# well thats it



## VanFlair (Nov 21, 2009)

Hi

We are officially motorhomers as we have sold our caravan, a Vanroyce 470EK that we have used for 14 years and has been stood for a year and a half just in case motorhomes were not for us after all.

So it seems that the motorhome has won and the caravan has gone to seek a new life with new owners who are going to love and look after it.

Martin


----------



## Techno100 (May 8, 2010)

Well it's a lifestyle choice so you may go back to tugging ATEOTD but enjoy!! we love it


----------



## vicdicdoc (May 14, 2005)

Glad you've seen the light - welcome


----------



## VanFlair (Nov 21, 2009)

Hi Techno/Andy

ATEOTD that took a bit of Grey matter to work out.

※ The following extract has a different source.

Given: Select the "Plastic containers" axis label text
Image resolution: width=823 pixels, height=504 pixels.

I dont knock caravans as they work very well for a lot of people including us for 14 years, some friends of ours have just gone back as they could not make the motorhome work for them, we cycle everywhere when we are away or park near towns or bus stops in the cooler months so we are OK for transport which seems to be the big compromise without towing a small car.

Sorry should have said that we have had the motorhome for over a year now so are not exactly newbies anymore.

Martin


----------



## kenp (Sep 8, 2006)

I'm starting to ponder that, as an OAP, I should not have 2 cars and a motorhome all under 3 years old. Perhaps I should become a tugger again after 6 tents, 4 motorhomes, 4 caravans and one (Mirror) trailer tent.

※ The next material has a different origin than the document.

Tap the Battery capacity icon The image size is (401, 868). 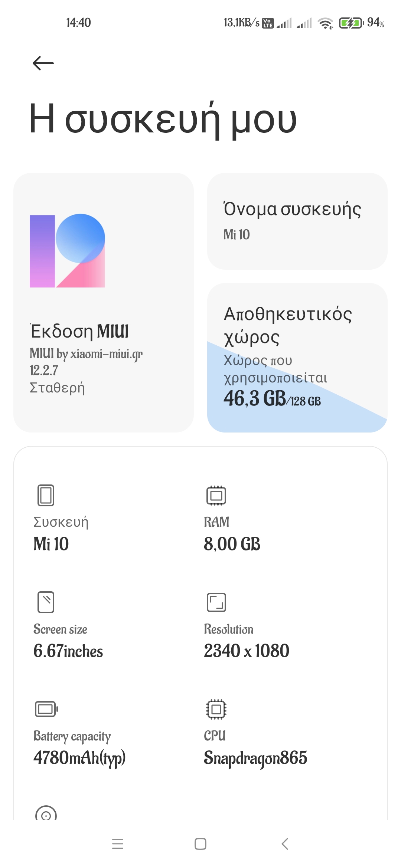(46, 709)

But then I realise I like my motorhome & car and we both love the soft top!


----------



## Blizzard (Sep 21, 2009)

Martin,

It must have been nice, being able to hang on to your van until you were satisfied that motor homing was the way forward.

We jumped a few years ago and it was more of a leap of faith as we had to p/x our caravan and tow car to be able to afford to do it at that point in our lives.

Friends have just made the same leap of faith and collect their new motorhome next Friday.

IMHO you have made the right call.


Kenp,

If you enjoy them and can afford to run them.... Keep them  

You just need a 2 wheeler to compliment the stable.

We're in a similar position, with a small economical commuter, a family estate for the kids and dog; and the bikes are just toys, when they happen along.


Ken.


----------